The question whether women and children might visit the theatre is often asked. Undoubtedly women were allowed to be present at the tragedies, since there are sufficient passages to prove this. Now, tragedy was followed by the satyric drama, which was often exceedingly coarse both in language and gesture; obviously then the women must have sat this out, and this need not appear so very strange to us, since there does not seem to have been much prudery among the Greek women. Moreover, the satyric drama was only indecent now and then, and the jokes were vulgar according to our ideas, but not exactly frivolous, and no worse than modern operettas to which ladies are in the habit of going. The comedies were different, especially the older comedies, for the whole contents are often coarse, and situations occur in them which make it impossible for us to imagine that women or boys should have been present. Still, all indications seem to prove that they were seen by women, with this limitation, that respectable women who had regard for their reputation did not go to comedies; hetaerae, who are often alluded to as eager theatre-goers, probably constituted the greater part of the feminine public. It also seems that boys were present. Slaves were allowed to visit the theatre; some even earned money, and could therefore pay their own admission, others may have gone in attendance on their masters, or have received the money for their entrance in some other way; but it is unlikely that they sat among the citizens; probably there were special places allotted them; indeed it has been suggested that there were distinct seats for every class. The only places about which this is certain are the lowest rows, which were seats of honour for officials, priests, etc. Moreover, it is probable, but not quite certain, that the highest places were reserved for strangers. It has also been assumed that the women sat in the more distant places, or, at any rate, not in the front rows, and this seems probable; otherwise, there is no passage which proves for certain that the seats for the men at Athens were distinct from those of the women.

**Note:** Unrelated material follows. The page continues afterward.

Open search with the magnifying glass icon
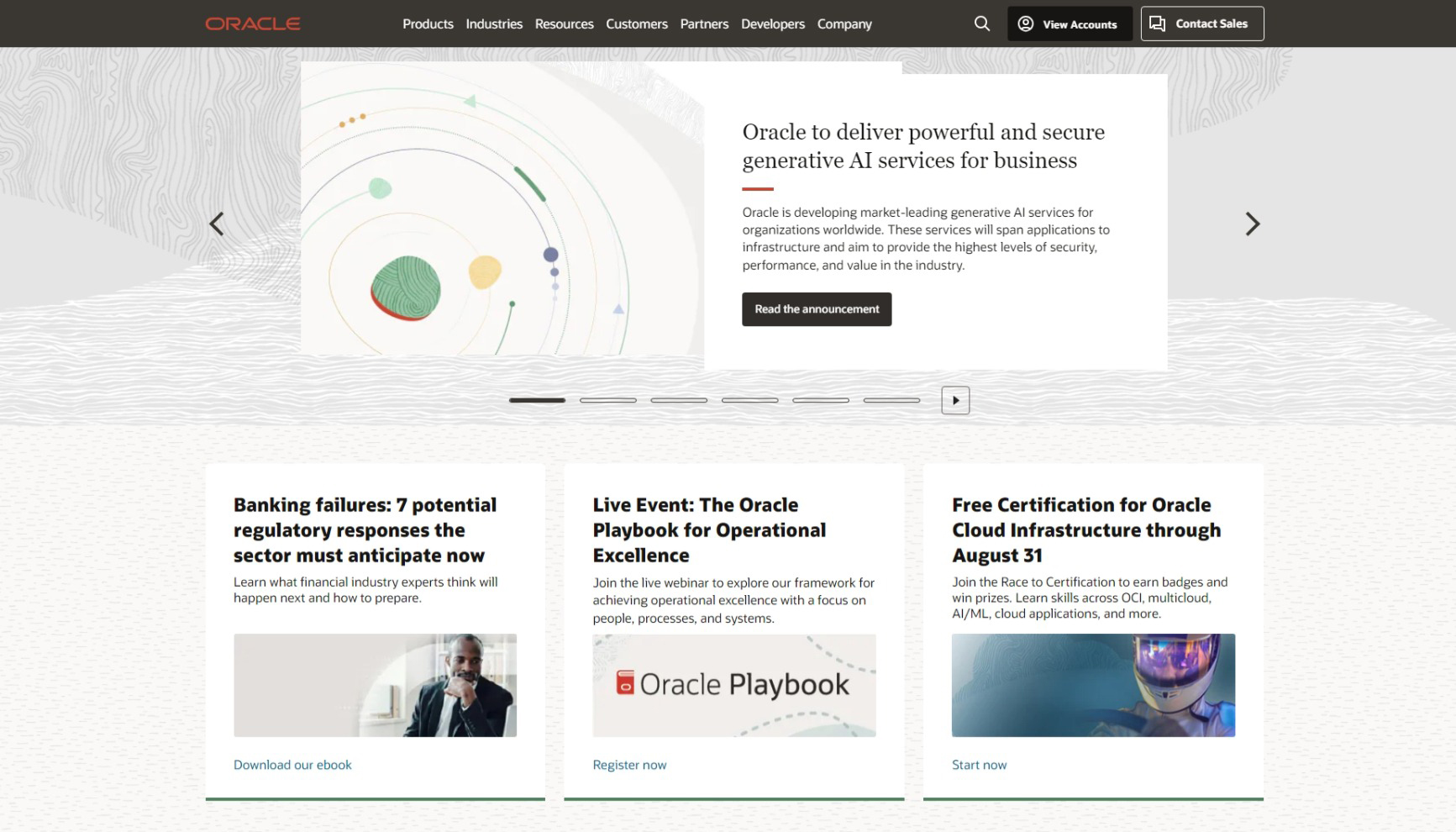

Another question is the manner in which the non-reserved places were allotted. It seems certain that they were not numbered, and, indeed, this would have been scarcely possible among so many thousands; but there may have been a general division of the theatre according to the wedges, and the separate divisions of each wedge, and these may have been indicated on the entrance counters. Benndorf has suggested that at Athens each wedge may have been assigned to the members of a particular tribe, and that on the counter given to each citizen the tribe in question was marked by some symbol. But this hypothesis is only probable if we assume, with Benndorf, that the citizens received not money but counters; if the spectators bought their theatre tickets from the lessee with the show-money, or at their own expense, it was impossible for there to be any division of places according to tribes, for this would have necessitated a fresh and very troublesome control of the registers of citizens. We must therefore assume that the counters bought of the theatrical lessee were marked according to wedges and division, and the spectators had to take their places accordingly but that, with the exception of a few classes of spectators, there was no compulsion to take a place in any special division.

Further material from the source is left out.